A* search algorithm
A* is a set of steps (an algorithm) that computers can use to figure out how to get somewhere fast between two places. If you have a list of locations, and how hard it is to get from one straight to the other, using A* can quickly tell you the fastest way. It's related to Dijkstra's algorithm, but makes smart guesses so that it doesn't spend as long trying slow ways. It's a good series of steps if you only want the path between two places. If you're going to ask for many paths from the same map, then there are faster ways, that find all the answers at once, like the Floyd–Warshall algorithm. A* will not work if you want to visit several places on one trip (the Travelling salesman problem).
The steps
[change | change source]For an example, we'll say A is connected to places B and C, and B and C are both connected to D and E. D and E are both connected to Z. There are 4 possible ways to go from A to Z. You can go A-B-D-Z, A-C-D-Z, A-B-E-Z, or A-C-E-Z. A computer using A* first looks at how hard it is to get from A to B, and from A to C. This is the "cost" for those places. The cost of a place means how hard it is to get from A to that place. After writing down both costs, the computer looks at how hard it is to get from B to D, and adds this to B's cost. It writes this down as D's cost. Then the computer looks at how hard it is to get from C to D, and adds this to C's cost. This is a different cost for D, and if it's less than the one it already has, it will replace the old one. The computer only wants to know the best path, so it ignores the path with the higher cost. It will only remember one of A-B-D and A-C-D, whichever is faster.
The computer goes on and finds the fastest way to get to E. Finally, it goes from D to Z, and finds a cost, and from E to Z and finds a cost. It gets a final cost for Z, and this is the smallest cost it can get. Now the computer knows which way is the fastest, and it has the answer. The computer can do a similar series of steps, but with many many more places. Each time, it will look at the place that's nearest to A, and will add up the costs to that place's neighbors.
People call the above series of steps Dijkstra's algorithm. Dijkstra's algorithm can be slow, because it will look at many places that might be going the wrong way from Z. If you asked the computer how to get from one city to a near one, Dijkstra's algorithm might end up looking in another state.
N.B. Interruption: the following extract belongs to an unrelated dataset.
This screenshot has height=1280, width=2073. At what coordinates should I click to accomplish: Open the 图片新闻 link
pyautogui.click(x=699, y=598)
A* fixes this problem. A* lets you tell the computer a guess for how far it will be from each place to the end. The computer can use the guess to tell roughly how far it will take to get from a certain place to Z. Instead of just picking the place nearest to A to look at, it will look at the one which is probably going to have the lowest total. It finds this total by adding the cost to the expected distance left. This way, it can look only in the direction where things will probably get better. It's okay if the guess is not perfect, but even a simple bad guess can make the program go a lot faster. If you're trying to find a path between two places in the real world, a good guess is just the distance between them in a straight line. The real path over roads will be longer, but this lets the program guess it, and it won't go in the wrong direction.
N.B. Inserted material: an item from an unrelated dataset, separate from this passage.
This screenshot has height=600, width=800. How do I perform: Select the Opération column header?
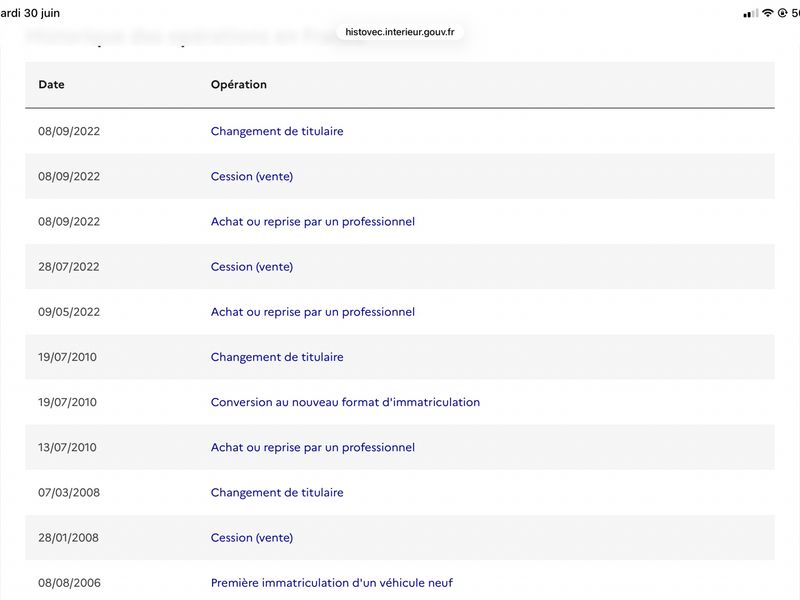pos(239,84)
In math or computer science literature, this guess is often a function of the place, and it is called a heuristic. Each place is a vertex, and each path between two places is an edge. These are words from graph theory.
Uses
[change | change source]A* is one algorithm in a big group of similar algorithms. These algorithms are all different ways of finding a path between two places, over certain paths between them. They are called path-finding algorithms. "Places" and "paths" aren't always real places, though. They can be abstract, and they can be a metaphor for something else. One example where it is a real place is trying to find a road trip on Google Maps or Mapquest. In this example, the paths are roads, and the places are houses or cities. A second example is sending information over the Internet. The information needs to go through many computers to get to the end. Many routers use A* to find the best way to send information across the Internet. Here, the paths are cables, and the places are computers. For a third example, where it's not literal, you want to make a certain chemical from the ingredients you have. Mixing some of these ingredients will produce new chemicals, and those can be mixed with each other. A path-finding algorithm could tell you which order to mix them in. Here, the paths are chemical reactions, the cost is how long the reaction takes to finish, and the places are the different chemicals you can make.